著者はビートルズや大島弓子、川原泉などが大好きで、その点は僕も一緒です。

そして、一つの青春の記録としてもとても興味深く面白いものでした。

小林さんの文章は先ほども書いたように論理の破綻も無く、書いていること自体とても共感することや新しい発見が多かったです。

それは彼の妄想体験が面白いとかそういう点だけではなく、彼の興味の方向に僕もわかるわかる、と思うようなことが多かったということです。

使命感

でも、本当に越えてはいけない一線を越えて、何とか人格までは破壊されずに生還できた人間として、精神科医や専門家でも、病気のリアルな体験はしていないだろうし、一般の人達にとっても参考になるはずだ。

本書:P353

↑の引用を見てもわかるように、小林さんは本当にまじめで、世界がどうしたら良くなっていくのか、ということを考え続けている人でもあります。
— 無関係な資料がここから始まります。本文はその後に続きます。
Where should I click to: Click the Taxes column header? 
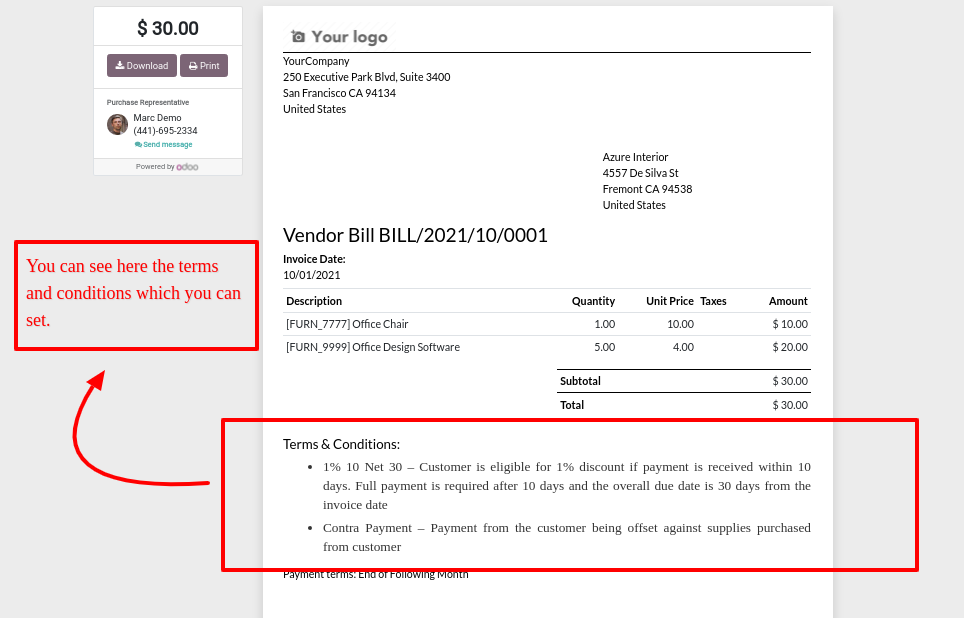point(713,301)
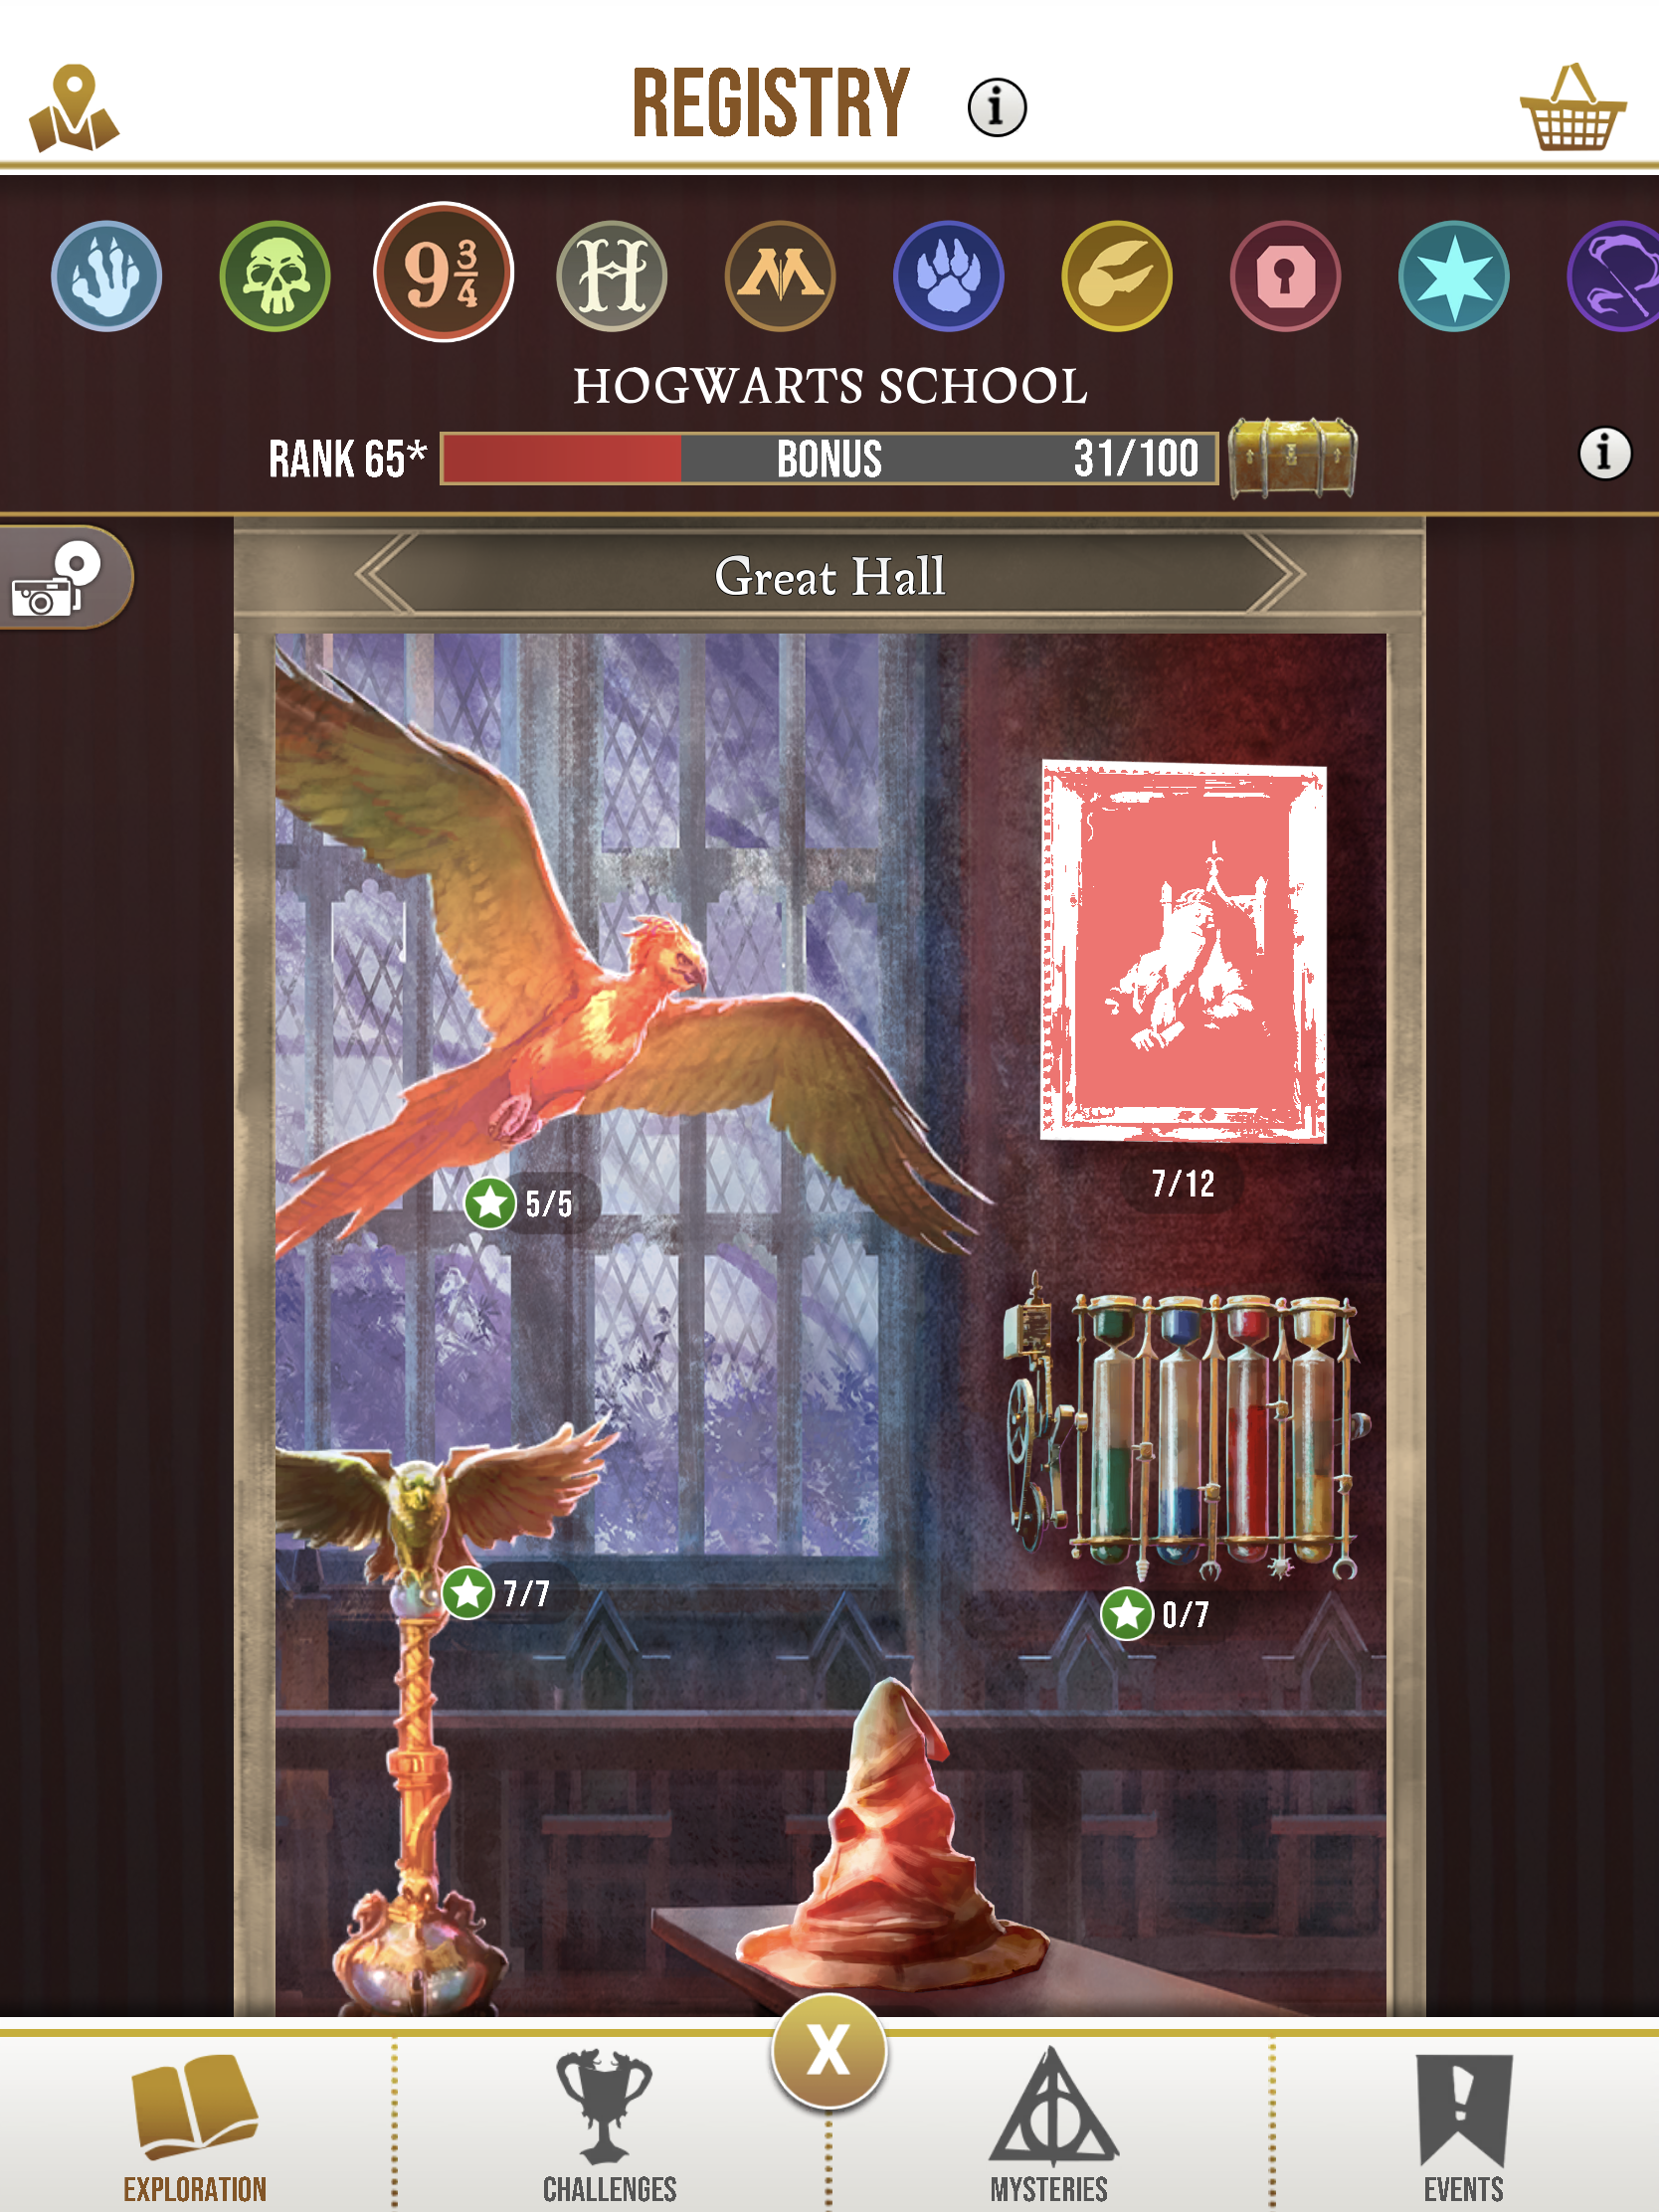This screenshot has height=2212, width=1659.
Task: Open the treasure chest rank reward
Action: [1292, 458]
そういう人だからこういう病気に、という言い方もあるだろうけど、病気の本当の原因は誰にもわからないのだと思います。

僕個人のことで言うと、大学時代に、ちょっとした失恋が原因で鬱々とした気分に陥り、数カ月アパートに引きこもっていた時期がありました。

幸い僕は精神科にかかることもなく、なんとか社会復帰したのですが、あの頃の僕は本人自身とてもつらかったし、傍から見てもちょっとヤバかったと思います。

そういう意味では他人ごとではない、とも思えます。

(きっと僕には発狂する才能が無かったのだろう、とも思います。)

小林さんは、2011年の時点まで何度も入退院を繰り返し、狂気と正気(日常?)の間を行ったり来たりしながら暮らしておられたようです。そこからいまに至る10年間は本書のあと著作が無いためわかりませんが、少しでも心健やかに暮らされていることを願います。

読みながら、ここに書かなかったようなこともいろいろと考えさせられました。

よかったら一度手に取って頂けたらうれしいです。